**What is expected:** Report each line of the entries that contains the word "computer", copied in full.
*** Data for the task ***
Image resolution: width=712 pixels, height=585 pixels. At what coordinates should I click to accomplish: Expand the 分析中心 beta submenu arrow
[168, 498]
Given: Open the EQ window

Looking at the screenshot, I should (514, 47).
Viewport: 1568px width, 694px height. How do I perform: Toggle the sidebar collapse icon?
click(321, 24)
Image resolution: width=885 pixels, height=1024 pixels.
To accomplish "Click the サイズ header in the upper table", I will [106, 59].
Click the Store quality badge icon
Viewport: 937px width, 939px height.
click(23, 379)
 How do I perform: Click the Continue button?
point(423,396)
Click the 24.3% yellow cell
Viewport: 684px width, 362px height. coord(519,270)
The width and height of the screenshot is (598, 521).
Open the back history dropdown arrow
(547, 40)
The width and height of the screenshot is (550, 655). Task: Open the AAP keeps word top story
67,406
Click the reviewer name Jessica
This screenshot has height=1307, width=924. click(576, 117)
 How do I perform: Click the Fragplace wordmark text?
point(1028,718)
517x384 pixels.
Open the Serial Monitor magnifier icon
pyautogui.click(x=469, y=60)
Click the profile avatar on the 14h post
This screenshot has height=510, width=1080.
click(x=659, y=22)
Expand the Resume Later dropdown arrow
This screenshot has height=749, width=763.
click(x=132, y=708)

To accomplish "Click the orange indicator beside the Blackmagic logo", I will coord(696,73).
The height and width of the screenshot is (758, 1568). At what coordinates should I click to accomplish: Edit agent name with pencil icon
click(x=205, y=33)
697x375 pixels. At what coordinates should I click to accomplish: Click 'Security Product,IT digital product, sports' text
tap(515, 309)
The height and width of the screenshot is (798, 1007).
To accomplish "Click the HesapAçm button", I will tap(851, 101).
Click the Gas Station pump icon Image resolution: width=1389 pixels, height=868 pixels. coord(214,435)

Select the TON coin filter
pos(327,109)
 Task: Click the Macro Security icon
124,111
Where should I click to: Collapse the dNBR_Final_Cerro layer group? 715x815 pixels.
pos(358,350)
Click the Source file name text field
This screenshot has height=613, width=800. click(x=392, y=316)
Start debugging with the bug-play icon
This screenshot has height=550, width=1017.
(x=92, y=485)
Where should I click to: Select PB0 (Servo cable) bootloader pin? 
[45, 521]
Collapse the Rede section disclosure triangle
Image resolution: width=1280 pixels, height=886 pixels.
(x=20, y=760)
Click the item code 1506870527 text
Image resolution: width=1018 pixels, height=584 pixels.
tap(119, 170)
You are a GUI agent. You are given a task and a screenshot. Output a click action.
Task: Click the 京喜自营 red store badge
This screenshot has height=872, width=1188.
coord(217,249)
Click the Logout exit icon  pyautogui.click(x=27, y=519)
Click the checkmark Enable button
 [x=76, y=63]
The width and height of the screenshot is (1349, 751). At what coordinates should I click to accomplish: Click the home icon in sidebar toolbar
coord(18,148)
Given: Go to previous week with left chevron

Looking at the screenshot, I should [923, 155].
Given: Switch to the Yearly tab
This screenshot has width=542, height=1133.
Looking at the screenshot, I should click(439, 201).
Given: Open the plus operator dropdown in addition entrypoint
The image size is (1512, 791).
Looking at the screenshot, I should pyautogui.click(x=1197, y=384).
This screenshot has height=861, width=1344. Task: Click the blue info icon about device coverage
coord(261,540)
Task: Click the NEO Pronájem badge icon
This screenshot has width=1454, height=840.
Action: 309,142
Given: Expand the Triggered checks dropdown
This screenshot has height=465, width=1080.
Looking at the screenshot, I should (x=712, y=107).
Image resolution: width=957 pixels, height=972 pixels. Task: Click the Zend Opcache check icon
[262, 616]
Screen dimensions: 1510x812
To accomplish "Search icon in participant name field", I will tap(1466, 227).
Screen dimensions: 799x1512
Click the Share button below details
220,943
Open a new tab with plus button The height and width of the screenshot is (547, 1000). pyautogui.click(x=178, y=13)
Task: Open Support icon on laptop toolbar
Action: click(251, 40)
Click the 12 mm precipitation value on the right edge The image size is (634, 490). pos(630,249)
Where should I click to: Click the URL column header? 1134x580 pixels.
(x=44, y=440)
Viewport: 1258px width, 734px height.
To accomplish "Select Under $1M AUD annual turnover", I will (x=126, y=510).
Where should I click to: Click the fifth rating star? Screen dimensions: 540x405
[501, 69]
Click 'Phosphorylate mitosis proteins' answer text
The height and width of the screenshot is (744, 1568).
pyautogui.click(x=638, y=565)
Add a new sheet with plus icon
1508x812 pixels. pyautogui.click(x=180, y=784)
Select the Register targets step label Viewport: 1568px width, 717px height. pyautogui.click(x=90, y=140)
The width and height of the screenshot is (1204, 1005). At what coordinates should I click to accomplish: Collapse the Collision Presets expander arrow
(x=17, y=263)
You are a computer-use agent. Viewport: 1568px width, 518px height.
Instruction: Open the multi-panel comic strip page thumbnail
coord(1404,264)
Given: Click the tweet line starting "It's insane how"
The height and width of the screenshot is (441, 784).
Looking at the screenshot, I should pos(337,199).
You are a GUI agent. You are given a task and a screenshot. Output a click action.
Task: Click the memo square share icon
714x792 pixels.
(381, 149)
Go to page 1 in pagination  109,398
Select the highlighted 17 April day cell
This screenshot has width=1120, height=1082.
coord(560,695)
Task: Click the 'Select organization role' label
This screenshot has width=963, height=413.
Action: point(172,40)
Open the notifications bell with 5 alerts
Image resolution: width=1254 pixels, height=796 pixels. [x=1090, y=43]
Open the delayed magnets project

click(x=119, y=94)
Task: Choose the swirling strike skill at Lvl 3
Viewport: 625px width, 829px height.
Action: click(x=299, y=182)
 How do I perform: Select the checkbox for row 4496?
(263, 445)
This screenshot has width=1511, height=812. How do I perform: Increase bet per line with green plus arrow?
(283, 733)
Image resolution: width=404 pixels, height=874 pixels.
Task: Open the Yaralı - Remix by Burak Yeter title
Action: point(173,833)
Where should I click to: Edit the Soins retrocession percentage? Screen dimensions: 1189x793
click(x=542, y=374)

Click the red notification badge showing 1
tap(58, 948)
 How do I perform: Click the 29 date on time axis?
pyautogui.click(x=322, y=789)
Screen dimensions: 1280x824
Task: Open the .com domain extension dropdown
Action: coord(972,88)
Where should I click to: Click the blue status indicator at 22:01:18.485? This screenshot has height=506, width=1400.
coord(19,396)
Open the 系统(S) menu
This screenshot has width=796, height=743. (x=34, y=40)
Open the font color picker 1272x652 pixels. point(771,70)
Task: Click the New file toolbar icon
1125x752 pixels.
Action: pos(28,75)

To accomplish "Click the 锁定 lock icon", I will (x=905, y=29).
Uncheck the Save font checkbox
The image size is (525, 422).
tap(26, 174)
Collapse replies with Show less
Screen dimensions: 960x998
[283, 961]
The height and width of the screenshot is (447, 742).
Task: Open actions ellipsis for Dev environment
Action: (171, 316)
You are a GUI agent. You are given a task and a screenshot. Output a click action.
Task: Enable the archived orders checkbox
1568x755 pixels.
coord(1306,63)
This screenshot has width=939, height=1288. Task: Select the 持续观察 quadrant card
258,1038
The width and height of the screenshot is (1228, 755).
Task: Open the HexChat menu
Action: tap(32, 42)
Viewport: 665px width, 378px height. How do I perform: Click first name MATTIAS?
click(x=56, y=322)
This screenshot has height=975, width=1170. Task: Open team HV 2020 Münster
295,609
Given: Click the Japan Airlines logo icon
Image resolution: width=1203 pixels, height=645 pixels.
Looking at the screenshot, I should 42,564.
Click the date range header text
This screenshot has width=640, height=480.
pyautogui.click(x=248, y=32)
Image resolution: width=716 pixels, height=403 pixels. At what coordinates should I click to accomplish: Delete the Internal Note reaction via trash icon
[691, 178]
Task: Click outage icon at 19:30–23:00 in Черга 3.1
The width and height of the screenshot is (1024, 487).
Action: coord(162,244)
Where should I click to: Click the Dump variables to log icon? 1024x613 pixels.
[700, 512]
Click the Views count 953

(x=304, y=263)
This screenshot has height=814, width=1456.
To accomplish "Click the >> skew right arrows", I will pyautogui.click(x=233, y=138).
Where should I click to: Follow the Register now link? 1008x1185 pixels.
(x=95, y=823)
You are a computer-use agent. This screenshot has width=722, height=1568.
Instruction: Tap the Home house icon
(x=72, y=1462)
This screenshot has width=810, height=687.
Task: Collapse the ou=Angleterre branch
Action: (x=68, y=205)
*** End of Data for the task ***
**Answer to this problem:**
You are a computer-use agent. Viewport: 1568px width, 518px height.
You are a computer-use agent. This screenshot has width=722, height=1568.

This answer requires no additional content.